Дягилеву, вероятно, особенно понравилось, что в ряде отзывов подчеркивалась национальная специфика и самобытность современной русской живописи, и он с удовольствием приводит эти слова: «Космополитические тенденции немецкого искусства могли бы заимствовать у русских ту уверенность, что только родина дает искусству крепкое основание и силу, чужая же страна есть лишь поле для изучения. Благодаря своей самостоятельности русские могут в истинно национальном искусстве выразить свою народность и свою страну, что редко удается художникам других наций.
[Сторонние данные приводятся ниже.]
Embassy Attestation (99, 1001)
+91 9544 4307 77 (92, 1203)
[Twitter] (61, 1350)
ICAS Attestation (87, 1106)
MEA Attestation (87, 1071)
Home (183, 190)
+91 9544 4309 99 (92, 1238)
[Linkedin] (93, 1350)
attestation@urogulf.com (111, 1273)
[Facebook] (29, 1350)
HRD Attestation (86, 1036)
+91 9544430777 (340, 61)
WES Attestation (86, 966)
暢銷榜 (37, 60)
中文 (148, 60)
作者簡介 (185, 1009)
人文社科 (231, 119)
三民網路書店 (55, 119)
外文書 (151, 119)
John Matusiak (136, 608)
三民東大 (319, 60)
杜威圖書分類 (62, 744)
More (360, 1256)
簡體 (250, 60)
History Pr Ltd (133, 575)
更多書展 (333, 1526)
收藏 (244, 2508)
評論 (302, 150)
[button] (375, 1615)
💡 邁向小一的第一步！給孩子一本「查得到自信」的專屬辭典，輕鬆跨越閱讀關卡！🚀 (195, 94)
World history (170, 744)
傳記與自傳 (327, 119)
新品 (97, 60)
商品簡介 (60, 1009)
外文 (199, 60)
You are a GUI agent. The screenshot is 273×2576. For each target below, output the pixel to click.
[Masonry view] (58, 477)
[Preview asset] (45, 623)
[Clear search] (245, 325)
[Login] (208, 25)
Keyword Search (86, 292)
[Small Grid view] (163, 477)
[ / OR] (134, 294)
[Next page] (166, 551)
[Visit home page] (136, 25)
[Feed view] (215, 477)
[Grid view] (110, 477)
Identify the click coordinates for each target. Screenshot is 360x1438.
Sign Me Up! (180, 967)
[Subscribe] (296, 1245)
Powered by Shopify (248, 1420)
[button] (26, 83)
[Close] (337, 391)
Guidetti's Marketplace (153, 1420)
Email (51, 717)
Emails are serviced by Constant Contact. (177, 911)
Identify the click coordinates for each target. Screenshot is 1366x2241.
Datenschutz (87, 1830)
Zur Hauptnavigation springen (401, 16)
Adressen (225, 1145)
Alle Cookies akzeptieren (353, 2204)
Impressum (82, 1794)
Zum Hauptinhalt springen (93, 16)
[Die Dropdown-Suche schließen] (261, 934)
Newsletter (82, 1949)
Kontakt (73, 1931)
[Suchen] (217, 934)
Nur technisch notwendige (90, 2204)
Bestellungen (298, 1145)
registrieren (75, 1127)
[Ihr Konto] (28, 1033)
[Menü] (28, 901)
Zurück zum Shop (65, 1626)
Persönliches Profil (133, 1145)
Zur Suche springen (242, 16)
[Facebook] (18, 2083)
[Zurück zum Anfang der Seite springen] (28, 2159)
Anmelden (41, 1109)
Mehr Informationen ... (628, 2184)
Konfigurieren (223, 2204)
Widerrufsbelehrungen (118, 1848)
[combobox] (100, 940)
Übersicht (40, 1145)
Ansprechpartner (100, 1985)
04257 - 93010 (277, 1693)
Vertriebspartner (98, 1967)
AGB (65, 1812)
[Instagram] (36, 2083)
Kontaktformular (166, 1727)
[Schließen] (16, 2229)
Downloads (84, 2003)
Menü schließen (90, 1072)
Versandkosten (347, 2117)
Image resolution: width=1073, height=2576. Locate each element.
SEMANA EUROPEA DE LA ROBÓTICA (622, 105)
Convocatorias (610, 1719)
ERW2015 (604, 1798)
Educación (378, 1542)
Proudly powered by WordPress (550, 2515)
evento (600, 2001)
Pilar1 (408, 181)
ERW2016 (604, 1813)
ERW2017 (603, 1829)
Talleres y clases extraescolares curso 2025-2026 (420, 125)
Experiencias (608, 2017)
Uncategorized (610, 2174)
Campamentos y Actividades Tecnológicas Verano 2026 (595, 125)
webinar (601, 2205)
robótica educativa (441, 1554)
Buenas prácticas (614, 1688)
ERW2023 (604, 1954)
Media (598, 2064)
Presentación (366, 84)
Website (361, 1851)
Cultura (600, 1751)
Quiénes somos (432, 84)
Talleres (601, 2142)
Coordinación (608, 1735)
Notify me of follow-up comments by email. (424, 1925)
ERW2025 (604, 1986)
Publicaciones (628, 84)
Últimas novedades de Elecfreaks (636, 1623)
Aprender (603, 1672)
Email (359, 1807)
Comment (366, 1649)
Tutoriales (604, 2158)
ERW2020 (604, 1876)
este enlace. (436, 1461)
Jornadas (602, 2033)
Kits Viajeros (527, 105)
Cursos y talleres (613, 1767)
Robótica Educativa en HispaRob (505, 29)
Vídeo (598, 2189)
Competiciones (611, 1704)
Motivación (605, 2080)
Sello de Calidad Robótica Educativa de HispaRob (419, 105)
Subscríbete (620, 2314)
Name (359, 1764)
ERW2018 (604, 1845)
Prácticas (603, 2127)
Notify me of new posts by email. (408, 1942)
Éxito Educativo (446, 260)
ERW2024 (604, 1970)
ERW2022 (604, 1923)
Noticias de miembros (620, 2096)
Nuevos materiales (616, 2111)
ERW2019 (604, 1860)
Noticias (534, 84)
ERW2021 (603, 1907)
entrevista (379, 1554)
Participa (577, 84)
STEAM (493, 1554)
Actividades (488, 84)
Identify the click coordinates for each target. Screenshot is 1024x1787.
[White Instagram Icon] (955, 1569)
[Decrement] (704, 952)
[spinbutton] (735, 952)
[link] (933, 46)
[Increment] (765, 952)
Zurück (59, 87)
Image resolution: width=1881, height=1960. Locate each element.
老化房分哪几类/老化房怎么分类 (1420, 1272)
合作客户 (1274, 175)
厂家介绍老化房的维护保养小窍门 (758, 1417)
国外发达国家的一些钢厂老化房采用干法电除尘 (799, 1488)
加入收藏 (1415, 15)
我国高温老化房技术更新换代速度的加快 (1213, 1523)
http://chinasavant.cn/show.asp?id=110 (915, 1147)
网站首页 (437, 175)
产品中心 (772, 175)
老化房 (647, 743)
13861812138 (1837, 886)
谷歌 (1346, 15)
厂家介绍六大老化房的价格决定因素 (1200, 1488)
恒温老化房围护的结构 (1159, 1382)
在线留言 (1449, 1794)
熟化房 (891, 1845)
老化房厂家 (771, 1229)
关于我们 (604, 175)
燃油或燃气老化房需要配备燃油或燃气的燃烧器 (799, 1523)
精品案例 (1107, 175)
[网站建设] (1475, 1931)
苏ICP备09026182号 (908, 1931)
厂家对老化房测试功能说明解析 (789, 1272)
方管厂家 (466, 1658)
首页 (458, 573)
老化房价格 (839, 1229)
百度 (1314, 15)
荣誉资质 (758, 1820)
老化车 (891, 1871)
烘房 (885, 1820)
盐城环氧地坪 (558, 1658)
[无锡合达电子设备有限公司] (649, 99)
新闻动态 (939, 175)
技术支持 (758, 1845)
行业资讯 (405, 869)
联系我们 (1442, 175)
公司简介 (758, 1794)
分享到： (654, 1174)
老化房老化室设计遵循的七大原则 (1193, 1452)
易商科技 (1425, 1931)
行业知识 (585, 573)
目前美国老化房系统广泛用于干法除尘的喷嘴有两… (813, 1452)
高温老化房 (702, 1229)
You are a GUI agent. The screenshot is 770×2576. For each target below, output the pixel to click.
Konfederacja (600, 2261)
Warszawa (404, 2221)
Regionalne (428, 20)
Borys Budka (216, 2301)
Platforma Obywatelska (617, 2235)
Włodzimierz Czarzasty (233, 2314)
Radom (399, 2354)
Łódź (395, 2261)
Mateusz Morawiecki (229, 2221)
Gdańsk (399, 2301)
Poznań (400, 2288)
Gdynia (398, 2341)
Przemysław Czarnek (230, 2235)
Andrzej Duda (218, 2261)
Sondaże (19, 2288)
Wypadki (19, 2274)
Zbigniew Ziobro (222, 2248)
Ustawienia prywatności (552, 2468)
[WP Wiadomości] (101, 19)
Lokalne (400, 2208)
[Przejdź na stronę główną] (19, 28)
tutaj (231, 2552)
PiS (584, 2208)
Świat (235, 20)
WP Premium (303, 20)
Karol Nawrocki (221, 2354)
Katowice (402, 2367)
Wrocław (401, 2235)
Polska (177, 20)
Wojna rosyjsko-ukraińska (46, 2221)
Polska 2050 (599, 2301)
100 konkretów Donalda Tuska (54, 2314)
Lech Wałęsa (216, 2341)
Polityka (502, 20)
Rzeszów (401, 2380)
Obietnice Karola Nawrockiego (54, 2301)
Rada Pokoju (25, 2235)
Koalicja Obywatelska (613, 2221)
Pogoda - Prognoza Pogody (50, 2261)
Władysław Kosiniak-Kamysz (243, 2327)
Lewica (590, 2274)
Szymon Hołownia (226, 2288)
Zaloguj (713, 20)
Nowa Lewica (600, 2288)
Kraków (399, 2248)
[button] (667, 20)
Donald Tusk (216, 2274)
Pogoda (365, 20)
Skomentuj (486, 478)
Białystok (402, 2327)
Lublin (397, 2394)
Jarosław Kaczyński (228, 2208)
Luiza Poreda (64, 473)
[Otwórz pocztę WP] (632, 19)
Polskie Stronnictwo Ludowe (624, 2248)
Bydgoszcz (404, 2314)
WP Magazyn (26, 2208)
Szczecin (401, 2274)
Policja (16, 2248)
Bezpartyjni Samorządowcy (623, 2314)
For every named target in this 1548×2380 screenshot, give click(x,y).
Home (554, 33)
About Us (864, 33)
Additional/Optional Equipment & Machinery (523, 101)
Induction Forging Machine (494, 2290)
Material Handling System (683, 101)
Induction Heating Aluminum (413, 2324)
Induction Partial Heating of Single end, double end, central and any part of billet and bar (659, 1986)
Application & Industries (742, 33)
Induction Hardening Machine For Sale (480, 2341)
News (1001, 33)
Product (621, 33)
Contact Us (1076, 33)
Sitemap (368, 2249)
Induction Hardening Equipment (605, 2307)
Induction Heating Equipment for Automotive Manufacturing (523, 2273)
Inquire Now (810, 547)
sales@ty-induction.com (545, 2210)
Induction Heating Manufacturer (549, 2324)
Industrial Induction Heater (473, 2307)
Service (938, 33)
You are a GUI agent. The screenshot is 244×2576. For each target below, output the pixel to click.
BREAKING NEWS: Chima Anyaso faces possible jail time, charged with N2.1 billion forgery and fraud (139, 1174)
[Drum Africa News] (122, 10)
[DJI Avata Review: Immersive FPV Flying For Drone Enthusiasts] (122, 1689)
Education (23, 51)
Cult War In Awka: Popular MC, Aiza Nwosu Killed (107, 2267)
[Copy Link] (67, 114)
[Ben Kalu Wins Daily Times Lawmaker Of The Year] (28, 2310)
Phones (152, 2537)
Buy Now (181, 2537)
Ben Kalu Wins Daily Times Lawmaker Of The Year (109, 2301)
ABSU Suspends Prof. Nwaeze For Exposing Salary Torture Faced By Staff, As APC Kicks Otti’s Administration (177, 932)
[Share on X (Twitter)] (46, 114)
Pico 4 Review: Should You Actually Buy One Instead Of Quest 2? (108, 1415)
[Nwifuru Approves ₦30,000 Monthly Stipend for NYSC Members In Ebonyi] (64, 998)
Не рабское подражание природе обеспечивает этим произведениям серьезный успех, а сильно выраженная в них любовь художников к своей стране».

Глава шестнадцатая ПОКОЛЕНИЕ, ЖАЖДУЩЕЕ КРАСОТЫ

В начале весны Мамонтов решил везти свою оперную труппу в Петербург. Вряд ли Савва Иванович заранее планировал эту поездку, но вмешалась беда: в январе в здании театра на Большой Дмитровке, где давали спектакли Частной оперы, вспыхнул пожар. До окончания ремонта пришлось переселиться в другое помещение, а потом Мамонтову пришла мысль о гастролях. Серов присоединился к труппе.

Так уж получилось, что в петербургском репертуаре Частной оперы преобладали произведения Римского-Корсакова – «Садко», «Псковитянка», а также «Снегурочка» и «Майская ночь». И Мамонтов, и впервые увидевший постановку «Садко» еще в Москве Римский-Корсаков были настроены немножко нервно: как-то воспримет спектакль петербургская публика? Тем более что рядом с консерваторией, где проходили гастроли Частной оперы, в Мариинском театре шли оперы Вагнера в постановке немецкой труппы – «Тристан и Изольда», «Валькирия», «Зигфрид», «Тангейзер», и петербургская знать, кажется, предпочла Вагнера отдававшим, по мнению некоторых аристократов, «сермяжным духом» отечественным операм. Но истинные знатоки и поклонники русской музыки шли на мамонтовские спектакли и отнюдь не были разочарованы. Откровением для них стало и превосходное декорационное оформление, и исполнительское искусство Шаляпина и Забелы-Врубель. Неугомонный Стасов посчитал своим долгом публично встать на защиту еще в Москве восхитившего его Федора Шаляпина. А Римский-Корсаков, помимо Шаляпина, высоко оценил и Забелу-Врубель, и особенно близким оказалось ему исполнение Забелой партии Морской царевны – Волховы в «Садко». Композитор увидел в кристально чистом и будто неземном голосе певицы идеальное воплощение созданного им музыкального образа.